Refactoring Code for Flexibility (Prepping for Widgets)

Last updated on 2025-01-14 | Edit this page

Estimated time: 25 minutes

Overview

Questions

  • How does the current code need to change in order to incorporate widgets?
  • What aspects of the code need to change?
  • What does it mean to ‘refactor’ code?

Objectives

  • Learn about f-Strings
  • Learn how to adjust hard-coded values to be variable

We now have a working Streamlit app. However, it is only displaying one plot, and we can’t currently change what that plot is showing. And we know that there is a lot more information to visualize in our dataset! So we are going to add in even more interactivity with some widgets. Widgets are an interface for users to set a variable to some value. For example, we we may want users to choose from a drop down menu widget to control which continent is displayed. However, before we can add in widgets, we need to refactor our code to allow for more user flexiblity in what is displayed. Our code needs to be refactored to use variables instead of “hard-coded” values.

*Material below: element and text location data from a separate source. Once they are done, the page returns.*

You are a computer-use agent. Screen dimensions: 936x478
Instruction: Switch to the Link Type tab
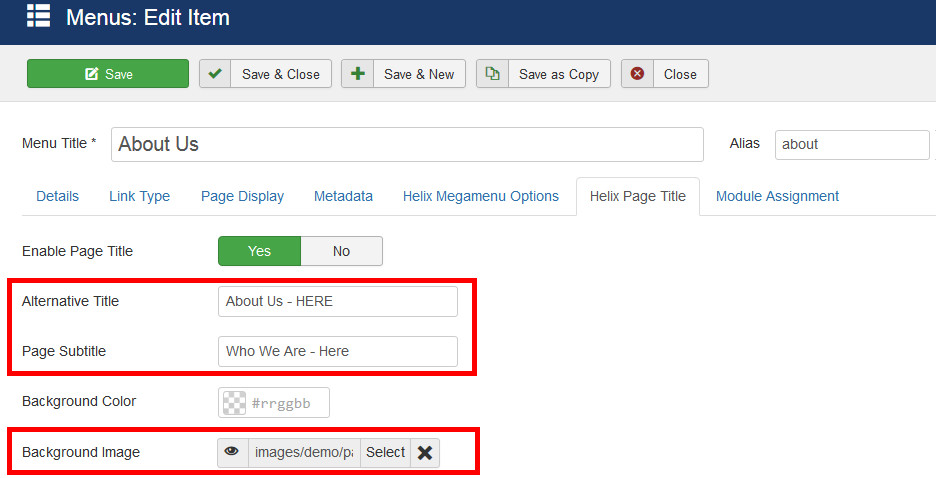click(x=139, y=196)
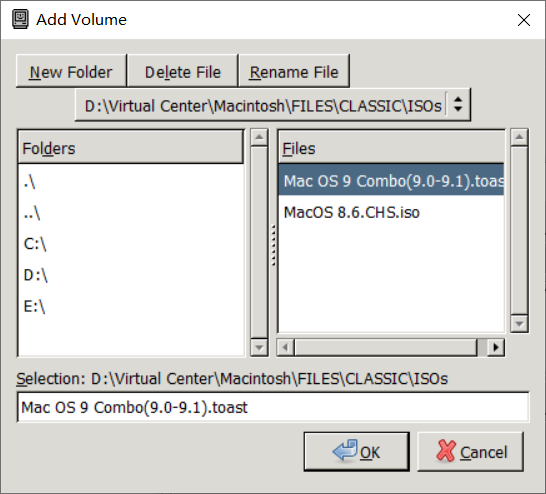Click the Selection filename input field
546x494 pixels.
(273, 407)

For now, we will set these variables (continent and metric in the code below) to be strings. That means that after refactoring, the app will not actually look any different. However, it will make adding the widgets in much easier - because we will assign those continent and metric variables to the widget output.

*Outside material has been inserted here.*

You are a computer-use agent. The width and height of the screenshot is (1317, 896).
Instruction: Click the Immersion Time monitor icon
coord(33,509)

The app.py file is not a great place to experiment and iterate with our code. For that, let’s go back to our data_visualizations. ipynb Jupyter notebook.

We can add a markdown cell at the bottom of the notebook, and give this section a subtitle:

## Prep for widgets

f-Strings for variables within strings


First, let’s decide what attributes we want to be able to change in the plot. Right now, the plot is showing the GDP for countries in Oceania - that right there is two different attributes: the metric (GDP) and the continent (Oceania).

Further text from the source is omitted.